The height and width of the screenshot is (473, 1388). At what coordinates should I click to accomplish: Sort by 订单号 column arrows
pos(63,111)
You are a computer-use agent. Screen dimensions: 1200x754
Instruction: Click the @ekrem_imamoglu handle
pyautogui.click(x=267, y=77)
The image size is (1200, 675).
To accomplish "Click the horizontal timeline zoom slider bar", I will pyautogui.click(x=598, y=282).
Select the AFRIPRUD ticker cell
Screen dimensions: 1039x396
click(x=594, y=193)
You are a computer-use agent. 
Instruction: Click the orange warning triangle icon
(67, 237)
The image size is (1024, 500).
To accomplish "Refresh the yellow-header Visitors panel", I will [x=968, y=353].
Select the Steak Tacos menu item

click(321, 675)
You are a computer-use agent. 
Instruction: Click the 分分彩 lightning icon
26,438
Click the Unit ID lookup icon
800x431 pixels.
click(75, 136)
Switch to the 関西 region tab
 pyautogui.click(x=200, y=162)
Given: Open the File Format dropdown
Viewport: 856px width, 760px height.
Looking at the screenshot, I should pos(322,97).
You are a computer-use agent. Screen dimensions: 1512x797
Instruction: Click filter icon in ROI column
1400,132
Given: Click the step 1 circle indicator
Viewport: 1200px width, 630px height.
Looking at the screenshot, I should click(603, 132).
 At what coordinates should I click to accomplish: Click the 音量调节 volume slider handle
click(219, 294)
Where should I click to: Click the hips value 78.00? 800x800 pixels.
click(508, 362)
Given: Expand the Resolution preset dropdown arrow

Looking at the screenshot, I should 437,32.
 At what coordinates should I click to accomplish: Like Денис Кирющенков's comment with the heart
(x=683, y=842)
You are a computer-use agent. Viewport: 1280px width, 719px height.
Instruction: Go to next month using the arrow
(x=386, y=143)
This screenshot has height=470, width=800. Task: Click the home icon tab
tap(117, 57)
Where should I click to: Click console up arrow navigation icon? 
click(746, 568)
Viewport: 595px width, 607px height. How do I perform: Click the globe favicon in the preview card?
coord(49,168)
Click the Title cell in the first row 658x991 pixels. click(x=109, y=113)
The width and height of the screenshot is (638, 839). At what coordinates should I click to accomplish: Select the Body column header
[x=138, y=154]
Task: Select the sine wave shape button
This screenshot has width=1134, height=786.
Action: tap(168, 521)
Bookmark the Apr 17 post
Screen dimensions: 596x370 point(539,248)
* * * * *
Go through the material above, find each line with the string "image", and copy it.

The image size is (1200, 675).
The image size is (1024, 500).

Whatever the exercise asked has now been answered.